▶ Exercise: Count the lines in the listing below that contain the string "arrow". Reply with only the number.
---- Information shown
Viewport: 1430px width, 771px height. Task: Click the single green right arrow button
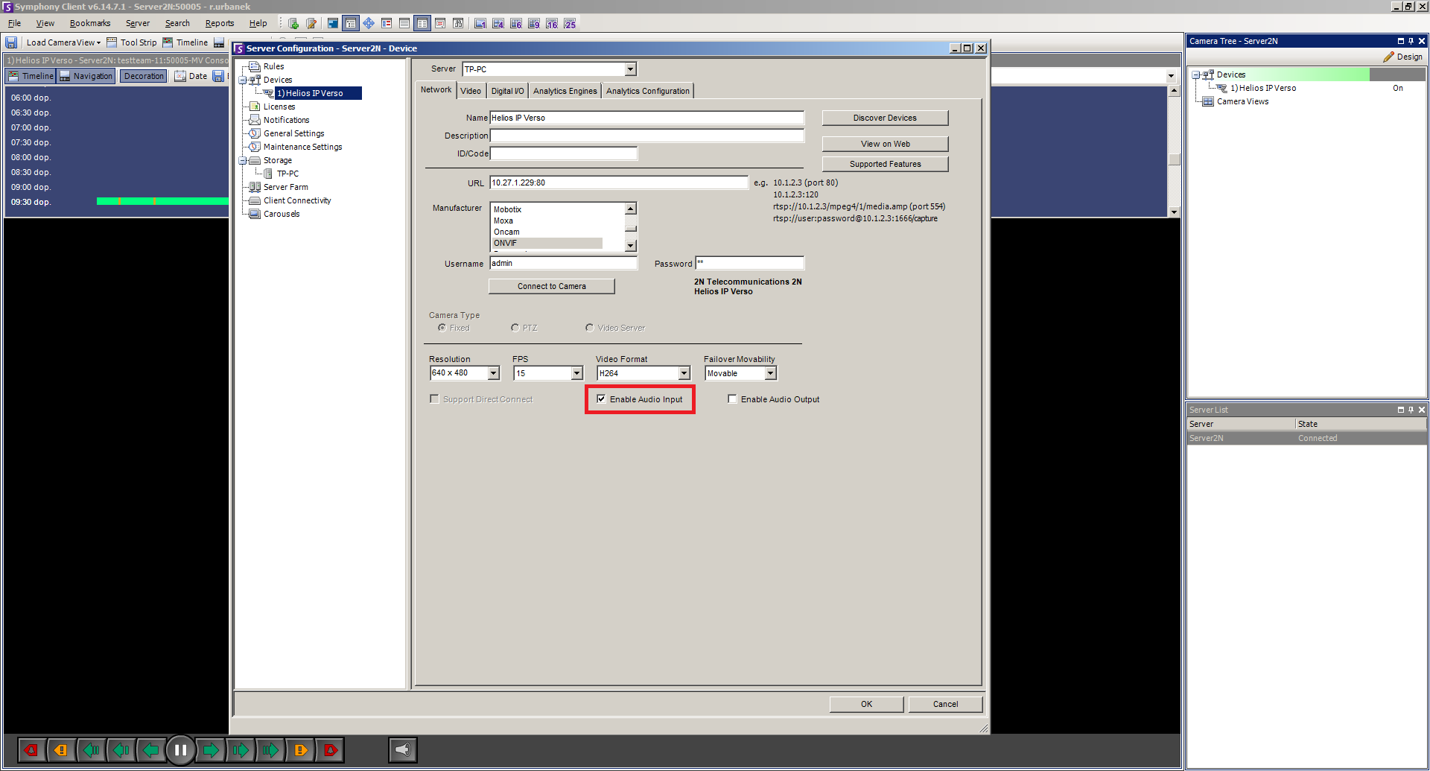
--------
---- Information shown
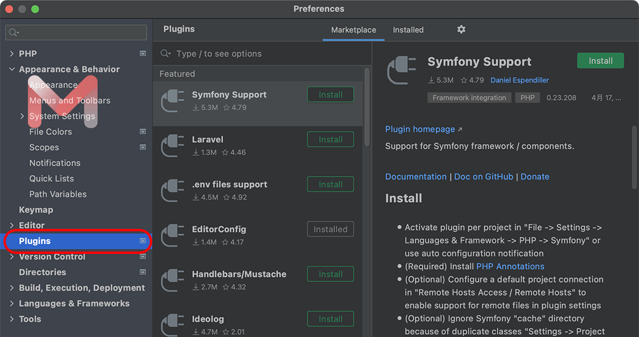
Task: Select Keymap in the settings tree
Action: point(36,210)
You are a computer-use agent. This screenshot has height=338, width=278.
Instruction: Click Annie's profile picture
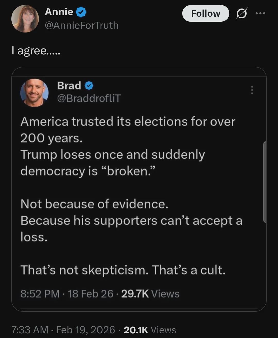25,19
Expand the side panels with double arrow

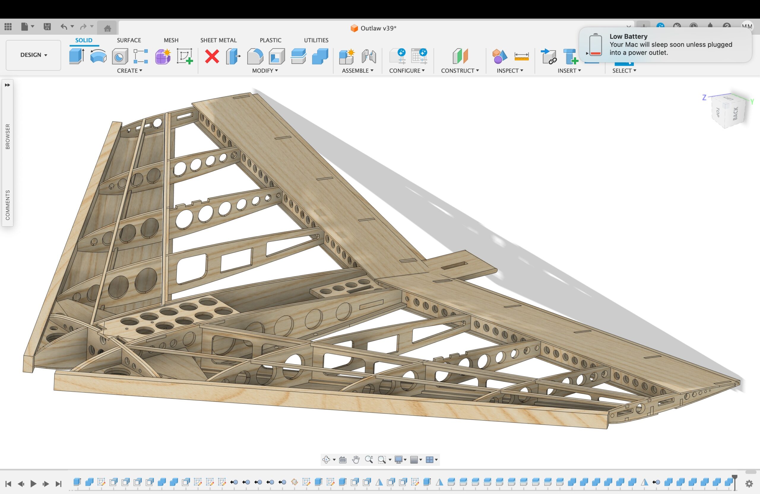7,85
--------
▶ Output for this exercise: 2